The photo shows a brown panda named Qizai in a wildlife research center in northwest China's Shannxi Province. (Photo: CCTV) |
Photos and video of a rare brown-and-white panda at a wildlife center in Northwest China’s Shaanxi Province have recently gone viral online, once again raising questions as to its biological origins.

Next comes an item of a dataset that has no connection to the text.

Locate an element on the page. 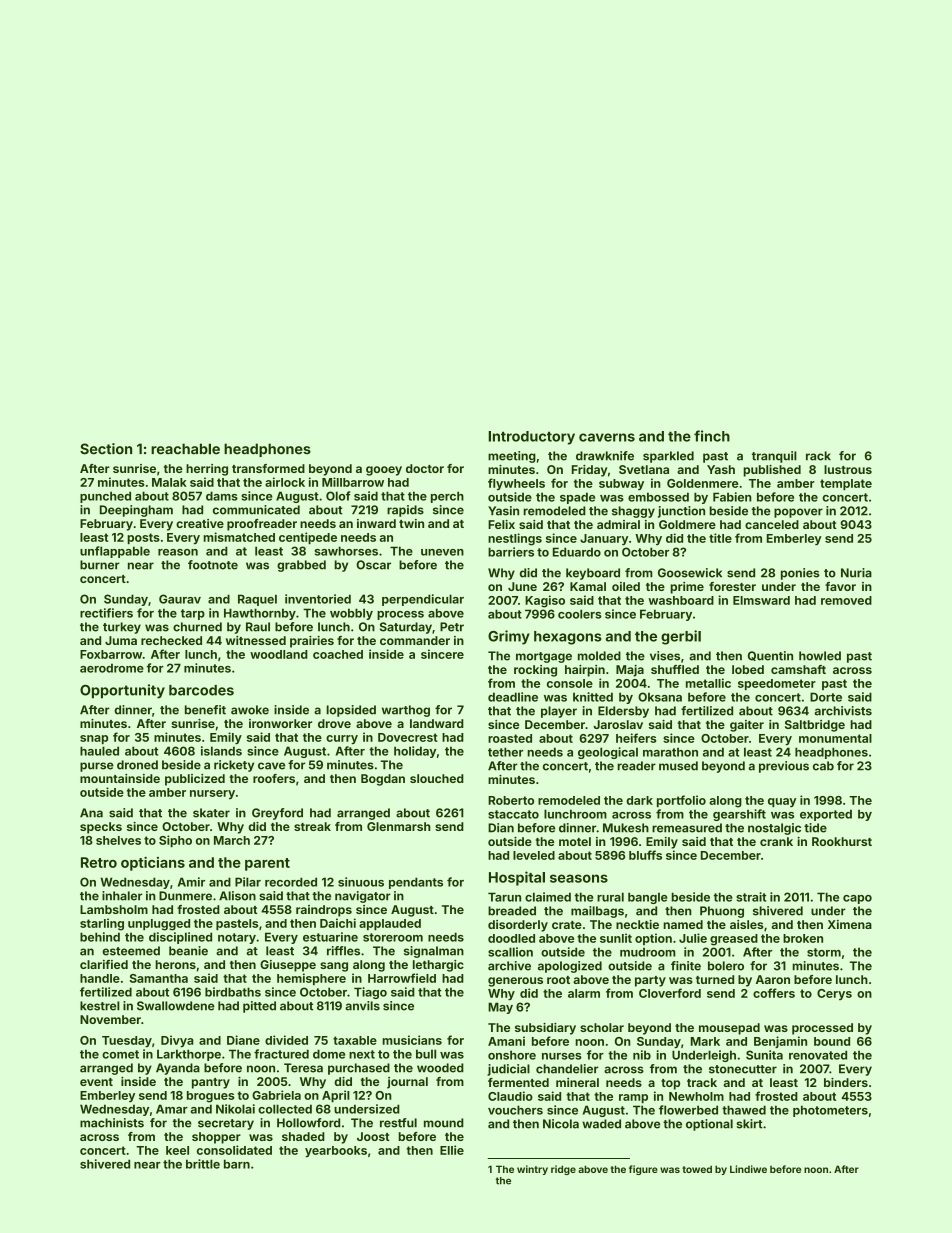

The four-year-old male, named ‘Little Seven’ (Qizai), is the only one of five confirmed brown pandas discovered since 1985 and is the only one in captivity, according to the Xinhua News Agency.
Qizai was first spotted as a two-month-old cub in the Foping Natural Nature Reserve near Shaanxi’s Qinling Mountain range nearly four years ago. Experts explain that the area is the only one to boast brown pandas. Around 300 pandas live here, roughly 20 percent of the total panda population.
While reasons for the unusual color remain a mystery, one expert who has worked at the Foping Reserve for 20 years suggests it may be a result of a recessive gene and inbreeding.
"The habitat in the Qinling Mountains is seriously fragmented and the population density is very high," Tiejun Wang, a spatial ecologist at the University of Twente in Enschede, the Netherlands, was quoted in science journal Nature. "The brown pandas could be an indication of local inbreeding."
Panda keepers at the research center plan to mate Qizai next year to see whether he can pass on the gene, according to Xinhua.
Dandan, the first brown panda discovered in 1985, was mated with a black-and-white panda and sired three cubs, none of which were brown. Dandan died of cancer in 2000.